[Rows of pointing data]

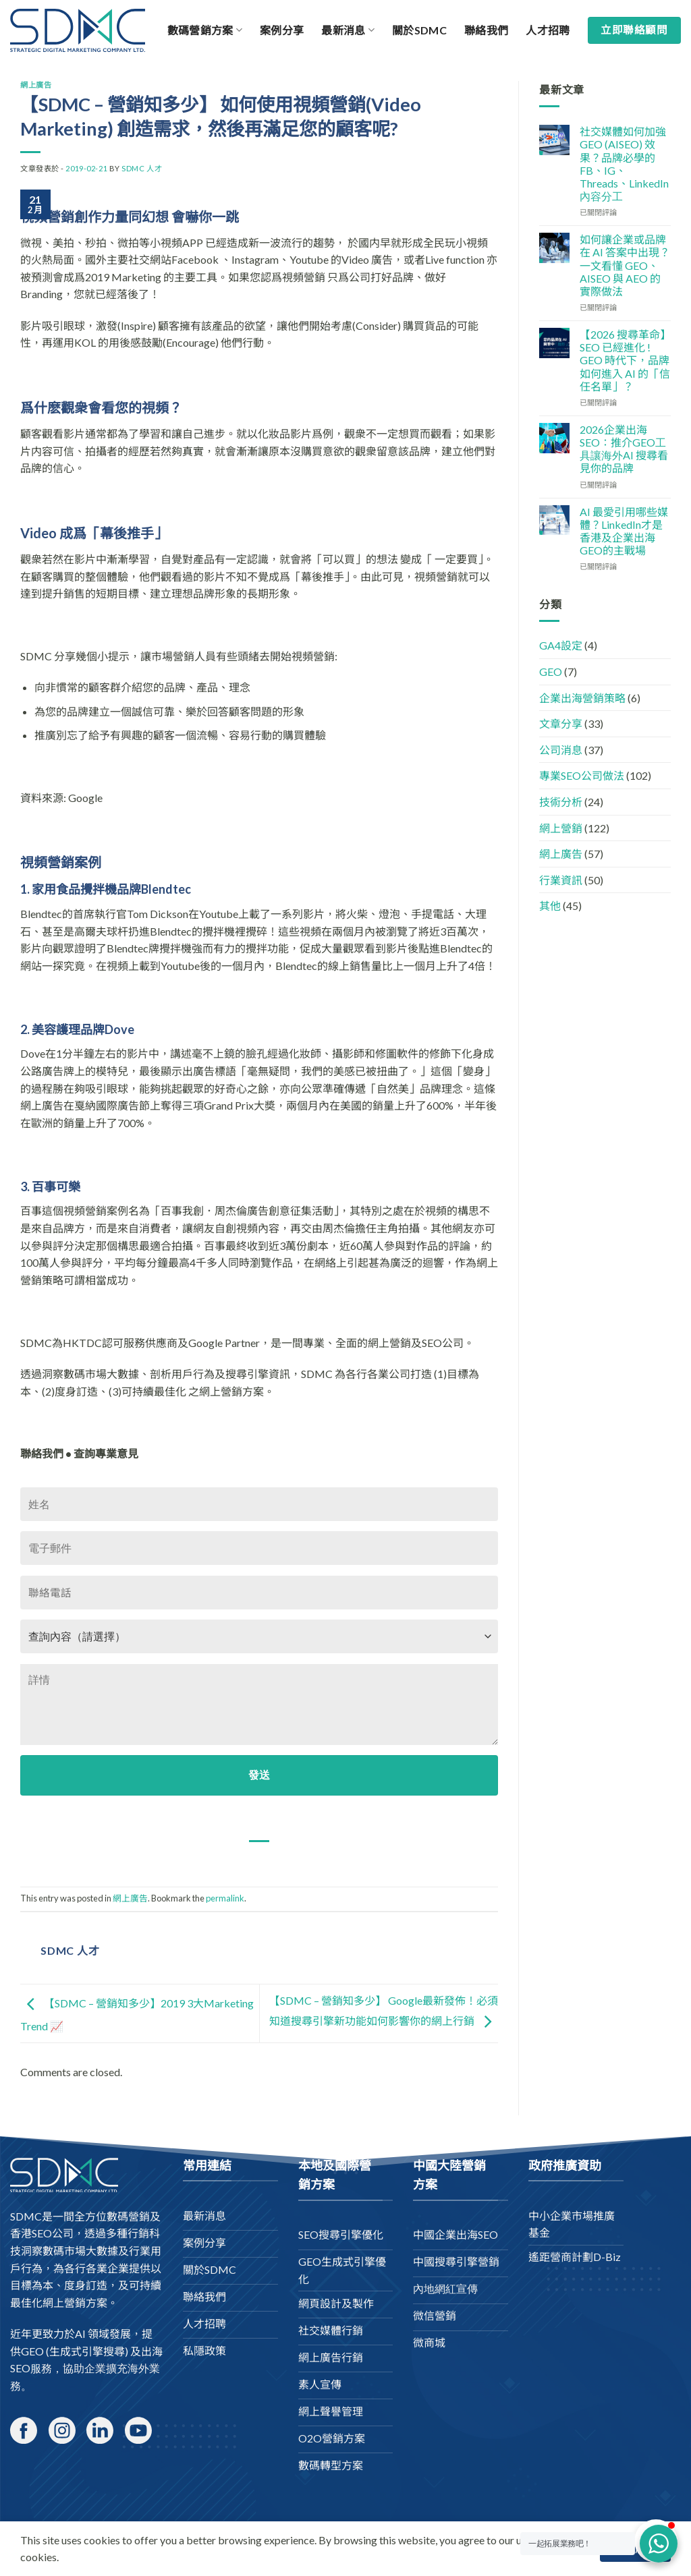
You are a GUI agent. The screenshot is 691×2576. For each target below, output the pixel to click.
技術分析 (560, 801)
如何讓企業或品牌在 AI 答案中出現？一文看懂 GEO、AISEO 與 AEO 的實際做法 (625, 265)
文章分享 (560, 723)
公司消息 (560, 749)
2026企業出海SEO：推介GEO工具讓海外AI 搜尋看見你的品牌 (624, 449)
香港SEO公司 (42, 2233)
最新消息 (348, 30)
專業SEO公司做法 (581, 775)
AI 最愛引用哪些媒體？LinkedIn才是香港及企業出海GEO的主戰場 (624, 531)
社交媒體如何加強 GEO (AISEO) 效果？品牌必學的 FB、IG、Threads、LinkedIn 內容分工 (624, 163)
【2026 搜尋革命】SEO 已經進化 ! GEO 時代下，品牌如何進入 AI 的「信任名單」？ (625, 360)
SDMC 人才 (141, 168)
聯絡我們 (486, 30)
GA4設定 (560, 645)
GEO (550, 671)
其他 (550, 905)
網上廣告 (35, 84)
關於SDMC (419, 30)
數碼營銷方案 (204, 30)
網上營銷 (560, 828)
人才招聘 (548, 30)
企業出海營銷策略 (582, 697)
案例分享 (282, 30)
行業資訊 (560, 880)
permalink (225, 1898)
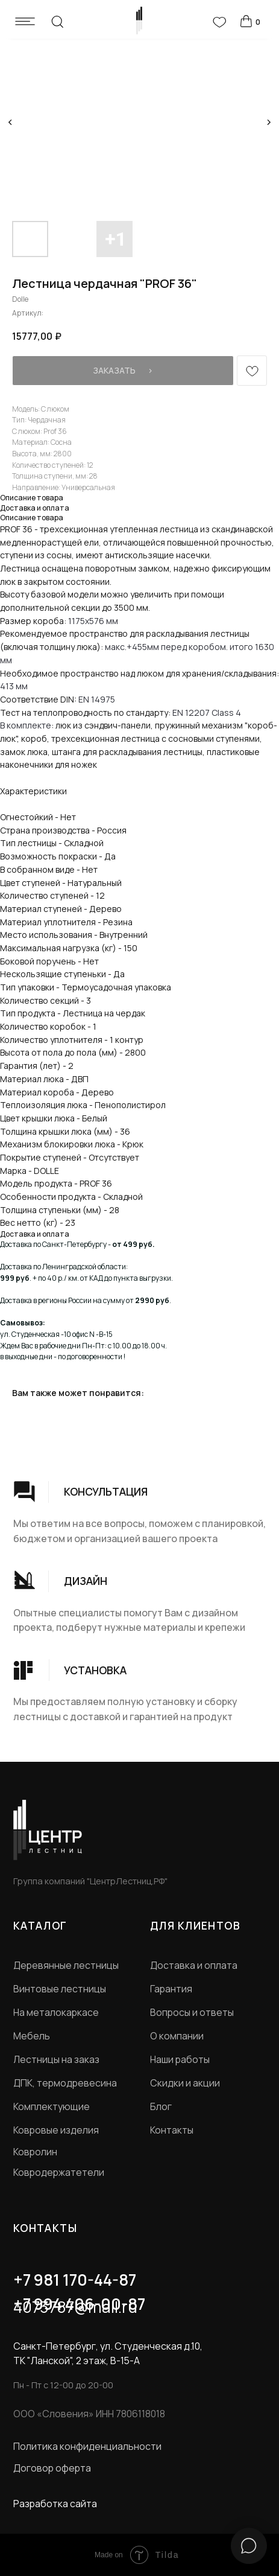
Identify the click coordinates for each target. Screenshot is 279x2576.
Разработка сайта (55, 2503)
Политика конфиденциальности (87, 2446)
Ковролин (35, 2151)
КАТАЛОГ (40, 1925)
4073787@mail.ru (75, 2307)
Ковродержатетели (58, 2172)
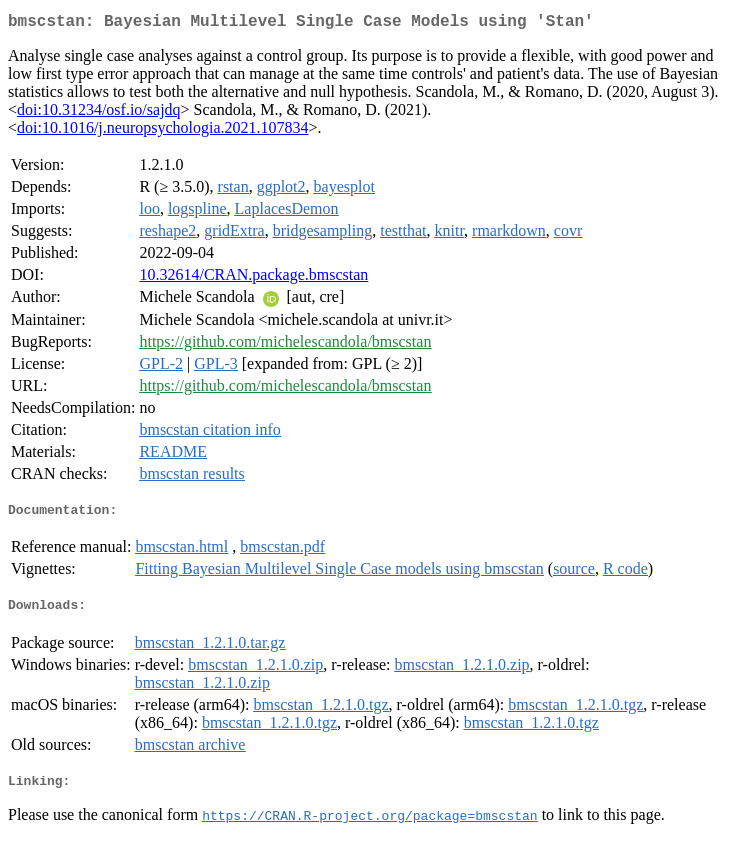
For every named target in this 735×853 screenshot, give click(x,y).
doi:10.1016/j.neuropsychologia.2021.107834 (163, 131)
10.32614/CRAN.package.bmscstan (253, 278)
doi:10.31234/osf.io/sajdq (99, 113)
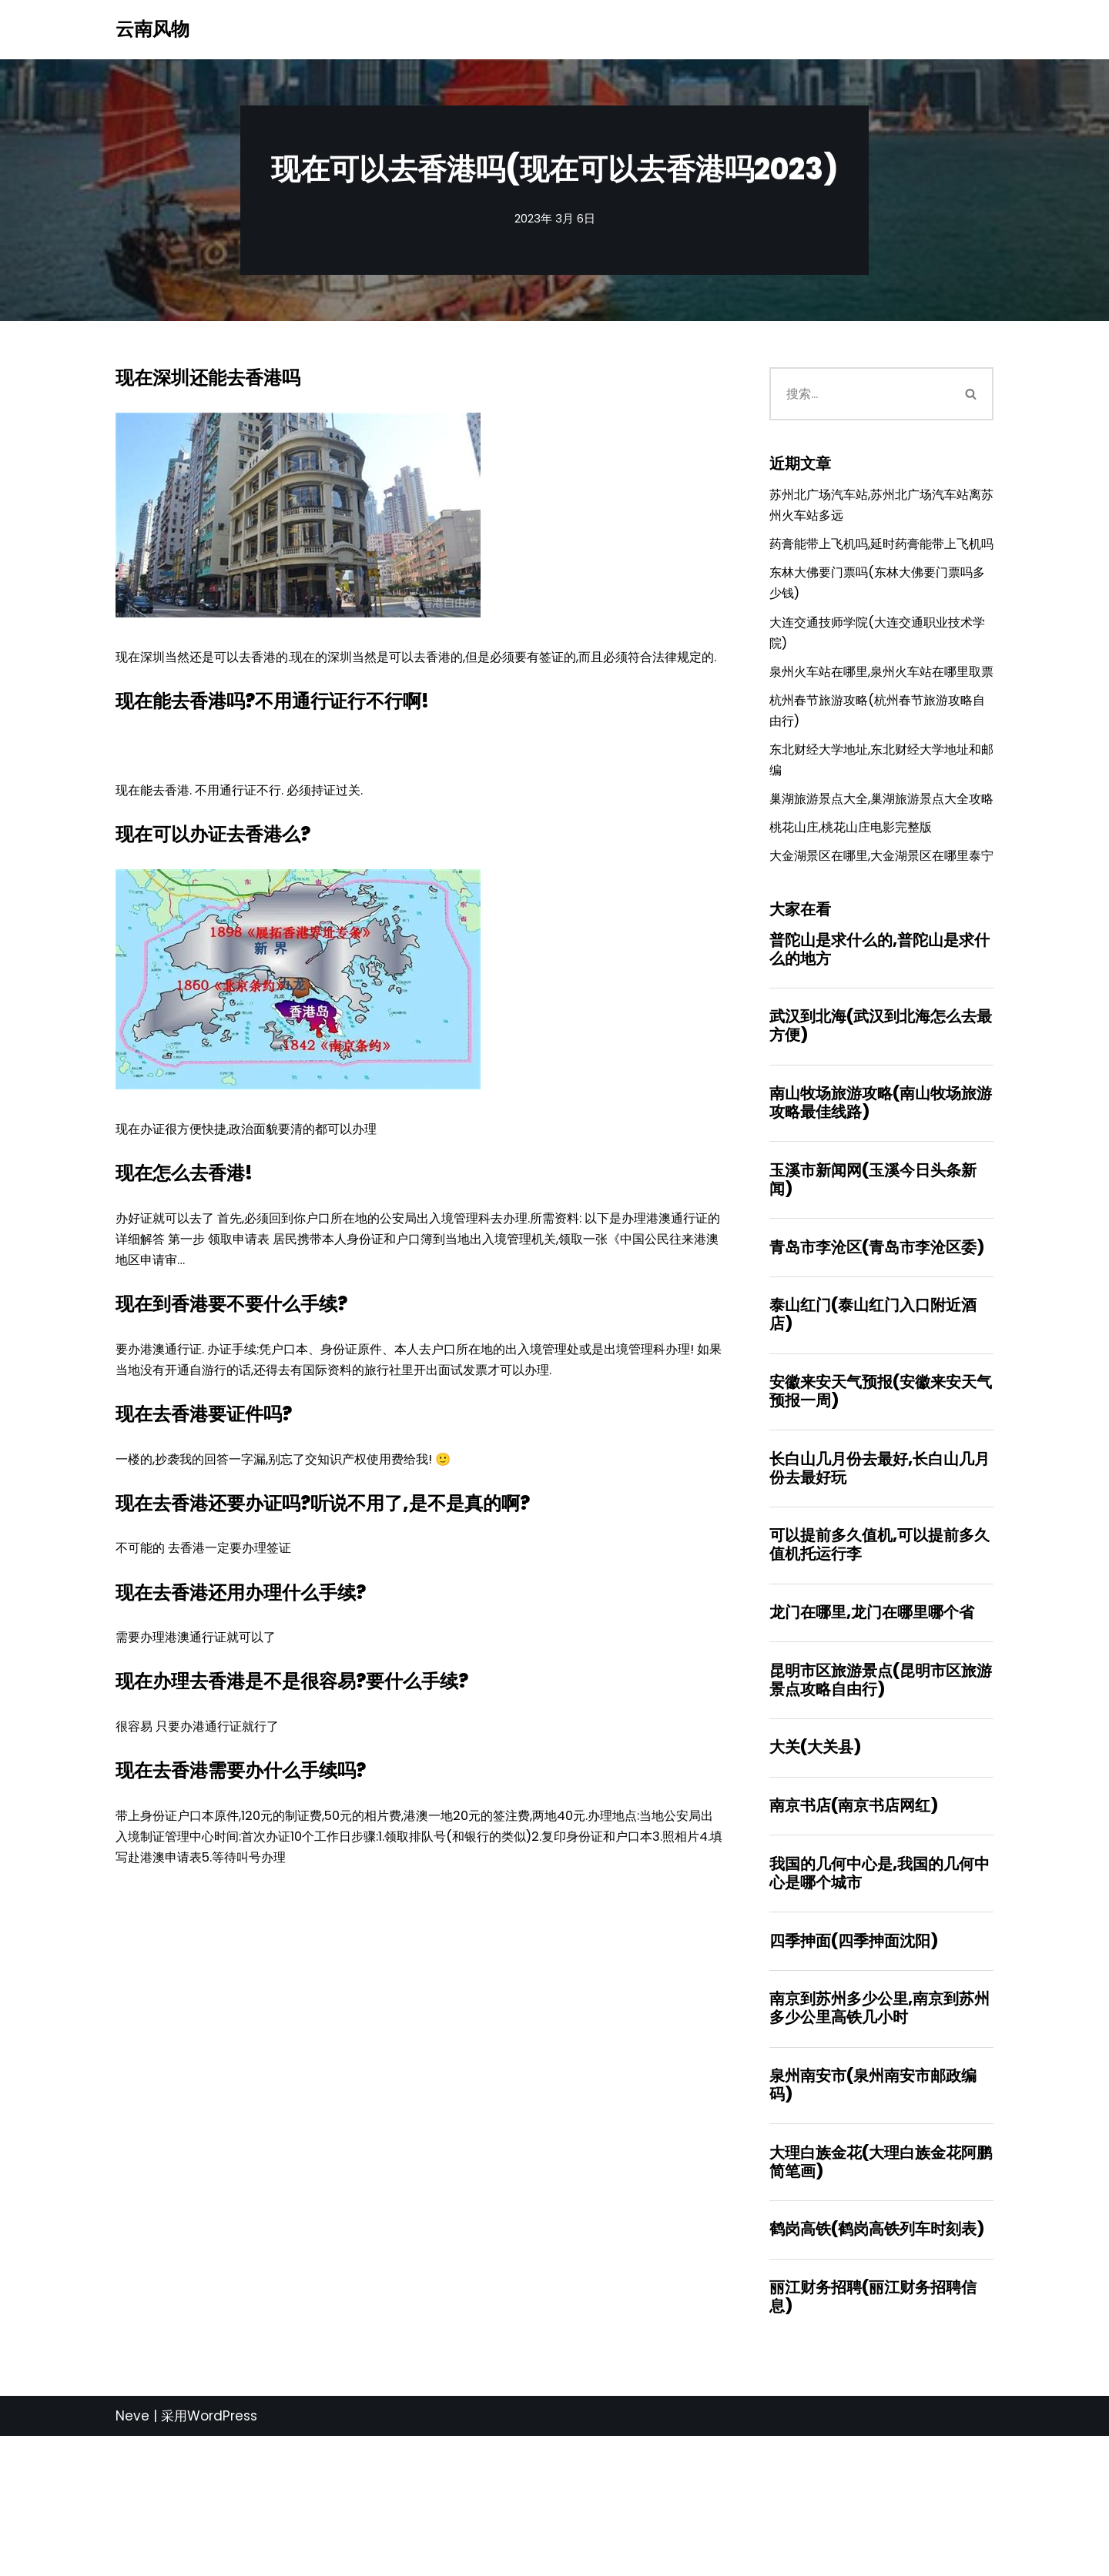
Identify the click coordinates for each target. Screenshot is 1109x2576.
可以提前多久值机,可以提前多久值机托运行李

(WHAT YOU HAVE TO DO) Return every line above that includes the string "AISEO". Case counts, so match capital and small letters.

(WORKED SOLUTION)
如何讓企業或品牌在 AI 答案中出現？一文看懂 GEO、AISEO 與 AEO 的實際做法 (625, 265)
社交媒體如何加強 GEO (AISEO) 效果？品牌必學的 FB、IG、Threads、LinkedIn 內容分工 (624, 163)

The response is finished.